▶ **EXERCISE DIRECTIONS**: Set out the data as a Markdown table with the columns Row and Line, starting at the line that contains "Given: Enable Database Options checkbox" and ending at the line that contains "point(51,193)". Skip blank lines and leave the pictures out.

▶ **DATA SECTION**:
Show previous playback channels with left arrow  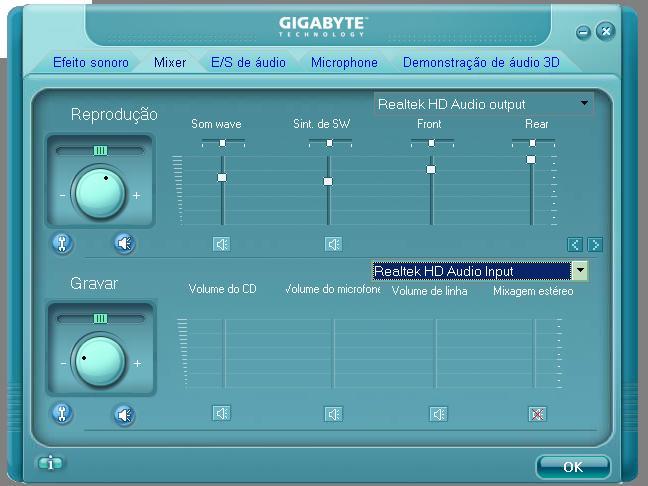click(x=575, y=245)
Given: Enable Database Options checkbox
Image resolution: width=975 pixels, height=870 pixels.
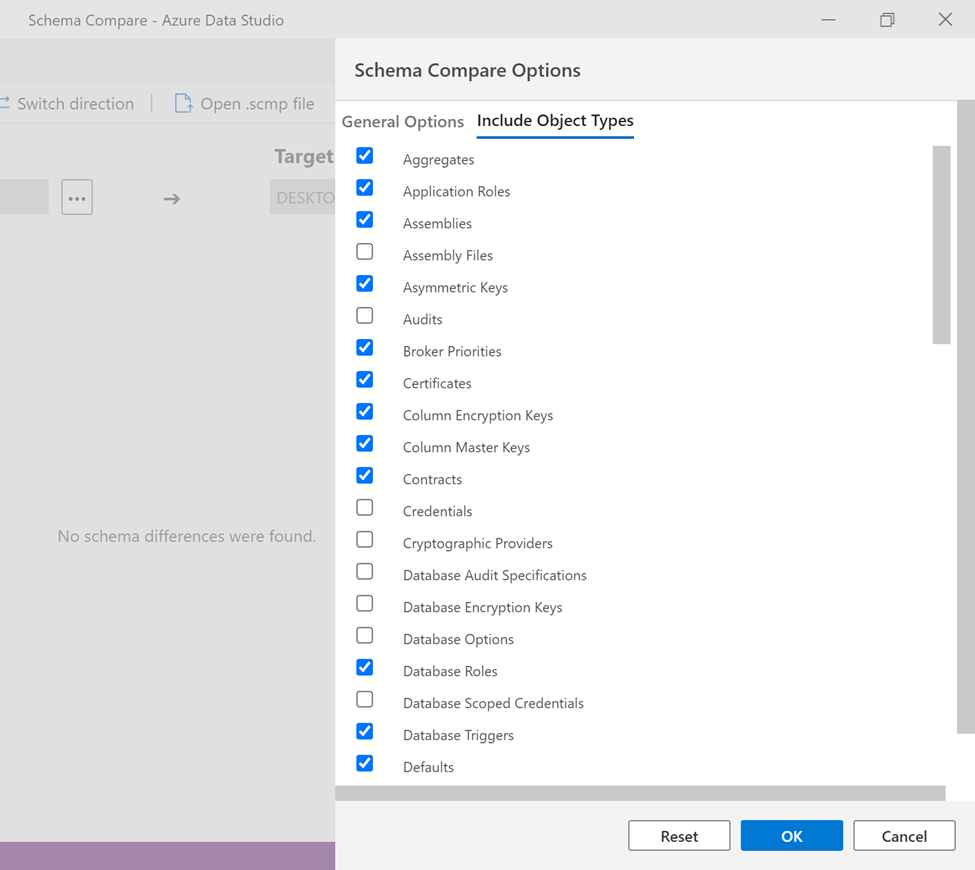Looking at the screenshot, I should tap(365, 636).
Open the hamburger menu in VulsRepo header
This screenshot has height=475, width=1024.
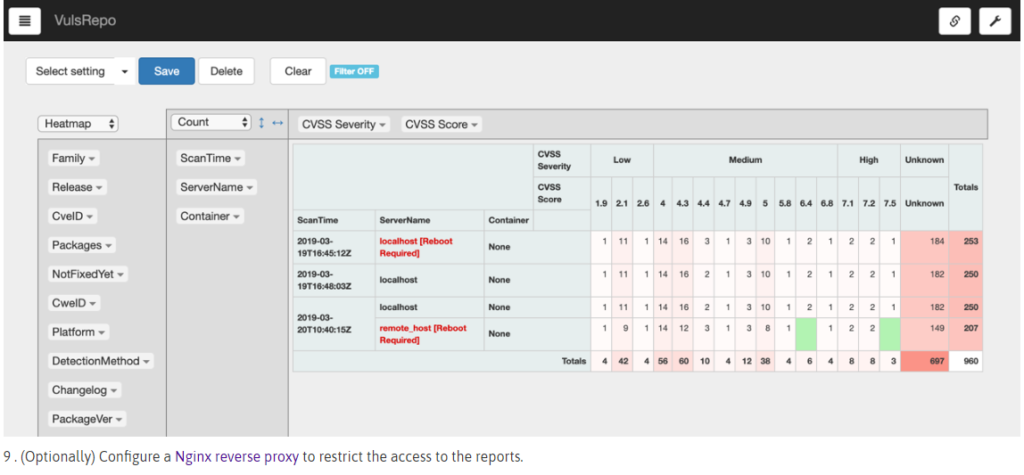tap(24, 20)

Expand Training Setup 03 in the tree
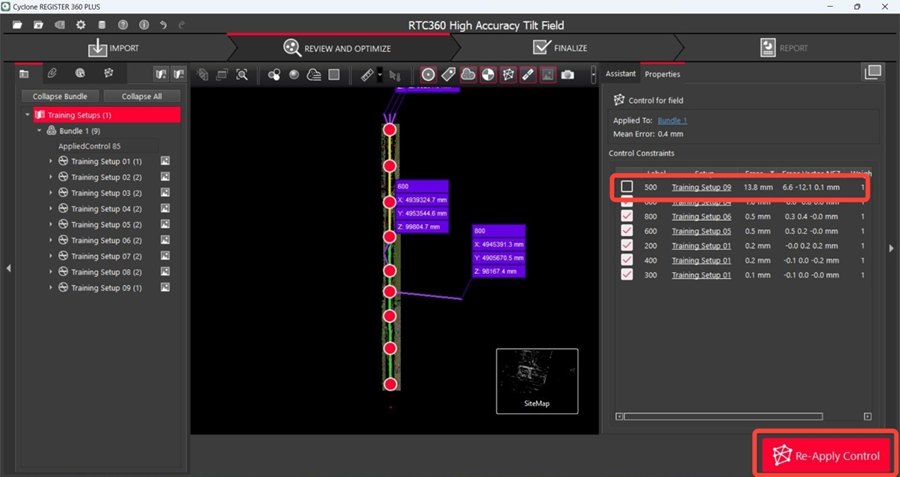point(51,193)
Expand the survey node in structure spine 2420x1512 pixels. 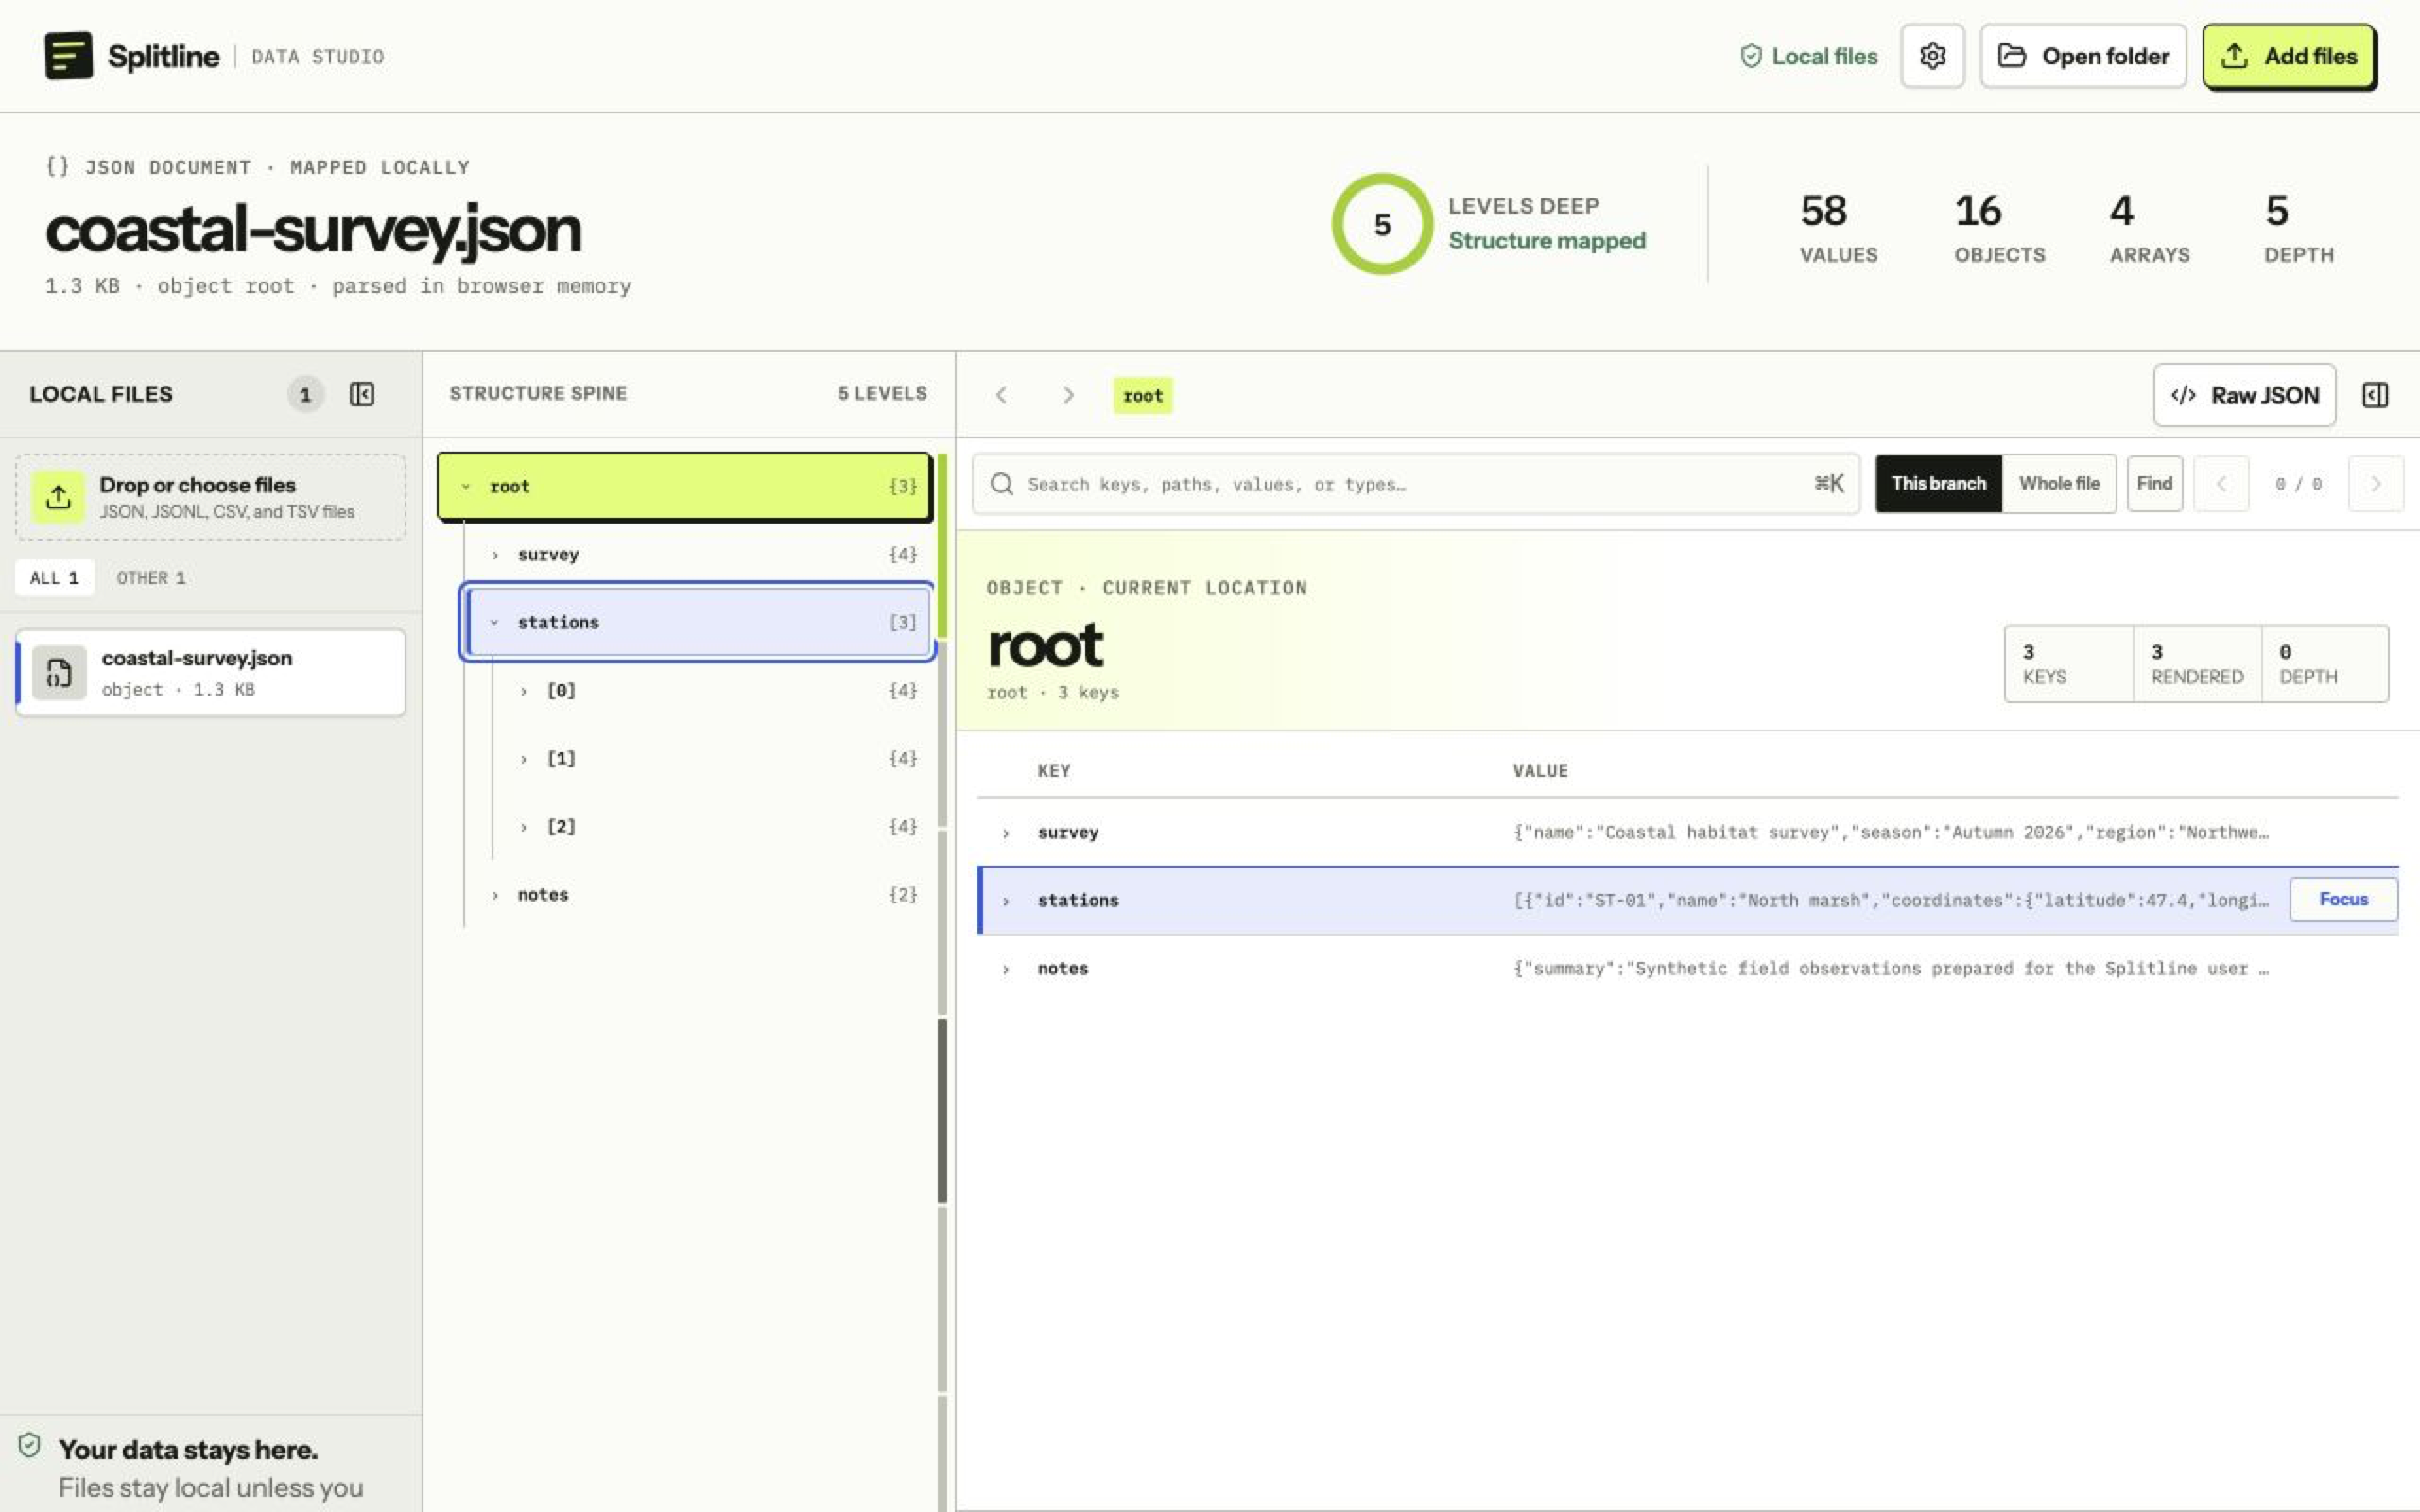point(494,554)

▶ **FINISHED EXERCISE**:
| Row | Line |
|---|---|
| 1 | Given: Enable Database Options checkbox |
| 2 | Image resolution: width=975 pixels, height=870 pixels. |
| 3 | Looking at the screenshot, I should tap(365, 636). |
| 4 | Open the hamburger menu in VulsRepo header |
| 5 | This screenshot has height=475, width=1024. |
| 6 | tap(24, 20) |
| 7 | Expand Training Setup 03 in the tree |
| 8 | point(51,193) |